Spike Lee’s most daring (and evocative) choice with the flashback sequences is to have the 5 Bloods be played by their modern, older selves. Only Chadwick Boseman’s Norman is young in these flashbacks, and this is only because Norman never grew old. His only chance to know age was when his body decayed overtime in an unmarked grave—his skull and military garb now totem objects for his squad-cum-acolytes. The 5 Bloods huff and puff and throw their aged bodies through these combat flashbacks while everything around them remains as it was. The dead and dying never age. But for those who survived the war, it became a memory that was always with them, and the trauma shaped every crease and loss of hair as time sped ever on.
They aged and changed, but their memories stayed the same.
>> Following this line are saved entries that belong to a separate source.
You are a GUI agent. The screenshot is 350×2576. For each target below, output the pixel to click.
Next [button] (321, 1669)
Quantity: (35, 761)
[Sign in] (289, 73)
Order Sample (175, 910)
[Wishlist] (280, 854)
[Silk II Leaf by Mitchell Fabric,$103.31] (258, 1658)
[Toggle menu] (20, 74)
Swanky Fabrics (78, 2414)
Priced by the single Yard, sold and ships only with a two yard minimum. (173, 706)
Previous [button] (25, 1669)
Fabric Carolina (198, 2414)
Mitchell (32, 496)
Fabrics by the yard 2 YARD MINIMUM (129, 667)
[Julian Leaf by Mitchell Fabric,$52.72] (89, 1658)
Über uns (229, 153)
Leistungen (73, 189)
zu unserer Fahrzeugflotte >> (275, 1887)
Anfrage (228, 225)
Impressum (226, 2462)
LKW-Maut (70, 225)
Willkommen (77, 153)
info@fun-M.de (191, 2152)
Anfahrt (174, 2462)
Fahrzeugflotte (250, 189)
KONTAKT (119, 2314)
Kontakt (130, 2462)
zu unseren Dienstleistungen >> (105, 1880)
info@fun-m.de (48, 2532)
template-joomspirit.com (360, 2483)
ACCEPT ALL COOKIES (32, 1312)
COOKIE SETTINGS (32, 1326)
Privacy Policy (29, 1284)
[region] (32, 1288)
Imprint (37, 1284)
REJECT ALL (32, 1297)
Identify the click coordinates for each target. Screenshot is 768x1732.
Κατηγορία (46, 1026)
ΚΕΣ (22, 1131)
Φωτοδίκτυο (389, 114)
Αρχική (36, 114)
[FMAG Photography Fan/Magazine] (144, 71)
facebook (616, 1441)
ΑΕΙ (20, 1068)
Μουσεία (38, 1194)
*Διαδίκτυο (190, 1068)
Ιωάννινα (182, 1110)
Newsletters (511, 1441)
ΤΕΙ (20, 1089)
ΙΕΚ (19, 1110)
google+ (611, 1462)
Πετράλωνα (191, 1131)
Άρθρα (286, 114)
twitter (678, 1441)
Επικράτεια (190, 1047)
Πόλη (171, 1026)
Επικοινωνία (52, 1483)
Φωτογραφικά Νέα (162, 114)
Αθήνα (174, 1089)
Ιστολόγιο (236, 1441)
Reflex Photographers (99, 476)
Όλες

It has shaped them, all of them, and it has done so in different ways. The 5 Bloods collective internalized trauma fractures and takes hold in each Blood in different ways. When looking back, They only do so with their eyes of the now. But for Paul, his eyes of the now are the same eyes that he looked through as he spent multiple tours in Vietnam. His past defines him, it is him, and it only changes him when he finally embraces it. PTSD has ruined his life and he’s cut a stubborn path into isolation. And in isolation Norman comes to him as a ghost, but still a brother. Norman embraces Paul and Paul weeps into his lost friend’s shoulder. In embracing the past, once and for all, Paul is freed from it. His internal liberation ascends past reality, but his reality—up to the very last moment—is defined by war, and it is war that kills him.
Memory is something that we look back on, but it defines us. No matter how memory changes and is forgotten over time, we can become defined by it, even confined by it. Spike Lee’s Da 5 Bloods is brutally concerned with memory, of the memories, experiences, traumas, and atrocities that America does its best to negate and forget. He begs for us to remember and thrusts us headlong into a whirlwind of masterful cinema that blends present and past, and shows that memory can only become memory when the present is reckoned with and the future dares to change. What of the plight of the black GI? Otis’s wartime Vietnamese partner describes it best when she describes how the Vietnamese grew to hurl racial slurs at black GI.s: “The white GI taught us that word.”